In what is being called a contemporary version of the horrific Tuskegee experiment, a prominent Baltimore medical institute has been accused of  enticing poor black families with small children to move into lead-tainted homes during the 1990s to study the poisonous effects of lead paint.

A class-action lawsuit was filed against the Kennedy Krieger Institute in September, 2011, accusing it of selecting and subsidizing low-income families with young children to rent apartments with lead dust problems in order to measure lead levels in the children over a period of two years.

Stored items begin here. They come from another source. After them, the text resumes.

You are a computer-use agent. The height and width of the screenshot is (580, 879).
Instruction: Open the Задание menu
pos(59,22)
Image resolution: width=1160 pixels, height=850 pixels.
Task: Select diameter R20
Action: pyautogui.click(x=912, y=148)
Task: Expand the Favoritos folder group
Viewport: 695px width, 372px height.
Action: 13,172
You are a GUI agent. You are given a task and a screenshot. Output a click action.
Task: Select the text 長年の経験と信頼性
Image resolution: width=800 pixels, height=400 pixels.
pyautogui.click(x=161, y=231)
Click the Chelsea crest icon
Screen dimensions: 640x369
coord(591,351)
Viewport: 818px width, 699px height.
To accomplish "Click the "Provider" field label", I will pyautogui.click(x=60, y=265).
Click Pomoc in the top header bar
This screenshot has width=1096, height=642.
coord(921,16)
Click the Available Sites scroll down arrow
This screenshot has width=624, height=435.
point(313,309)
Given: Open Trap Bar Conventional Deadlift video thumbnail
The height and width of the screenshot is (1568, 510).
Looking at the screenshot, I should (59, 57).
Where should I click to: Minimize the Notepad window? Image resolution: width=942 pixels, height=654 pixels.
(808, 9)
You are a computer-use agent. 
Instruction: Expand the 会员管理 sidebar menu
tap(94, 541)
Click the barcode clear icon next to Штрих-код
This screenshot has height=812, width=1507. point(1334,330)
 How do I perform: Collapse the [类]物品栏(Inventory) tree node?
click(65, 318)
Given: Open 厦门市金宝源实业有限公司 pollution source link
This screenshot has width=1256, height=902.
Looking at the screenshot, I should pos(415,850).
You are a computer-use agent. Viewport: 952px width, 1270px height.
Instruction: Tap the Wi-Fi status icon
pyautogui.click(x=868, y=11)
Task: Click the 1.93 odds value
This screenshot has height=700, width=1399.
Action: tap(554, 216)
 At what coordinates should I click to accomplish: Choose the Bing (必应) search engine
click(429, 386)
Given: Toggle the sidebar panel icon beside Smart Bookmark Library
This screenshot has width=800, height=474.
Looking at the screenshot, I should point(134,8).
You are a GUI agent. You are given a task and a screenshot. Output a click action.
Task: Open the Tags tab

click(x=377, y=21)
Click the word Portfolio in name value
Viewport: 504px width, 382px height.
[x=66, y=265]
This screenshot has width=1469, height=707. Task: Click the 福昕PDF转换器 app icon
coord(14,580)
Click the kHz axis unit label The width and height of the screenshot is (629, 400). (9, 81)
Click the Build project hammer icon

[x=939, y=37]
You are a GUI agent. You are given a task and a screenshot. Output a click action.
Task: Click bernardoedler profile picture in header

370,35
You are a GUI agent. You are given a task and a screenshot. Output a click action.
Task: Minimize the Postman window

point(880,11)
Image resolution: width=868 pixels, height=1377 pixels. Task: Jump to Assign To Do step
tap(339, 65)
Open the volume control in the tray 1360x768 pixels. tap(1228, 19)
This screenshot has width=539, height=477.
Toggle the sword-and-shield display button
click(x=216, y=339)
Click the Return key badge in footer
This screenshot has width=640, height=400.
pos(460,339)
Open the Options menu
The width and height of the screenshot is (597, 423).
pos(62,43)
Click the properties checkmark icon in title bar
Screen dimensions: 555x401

The suit alleges that more than 100 children, ranging from one to five years old, were endangered by high levels of lead dust in their homes, despite assurances from the Kennedy Krieger Institute that the houses were “lead safe.” Kennedy Krieger provided no medical treatment for the children.

According to court documents filed in Baltimore, “Children were enticed into living in lead-tainted housing and subjected to a research program which intentionally exposed them to lead poisoning in order for the extent of the contamination of these children’s blood to be used by scientific researchers to assess the success of lead paint or lead dust abatement measures. Nothing about the research was designed to treat the subject children for lead poisoning.”

Dr. Gary W. Goldstein, president and chief executive of the Kennedy Krieger Institute, said in a statement that the “research was conducted in the best interest of all of the children enrolled.”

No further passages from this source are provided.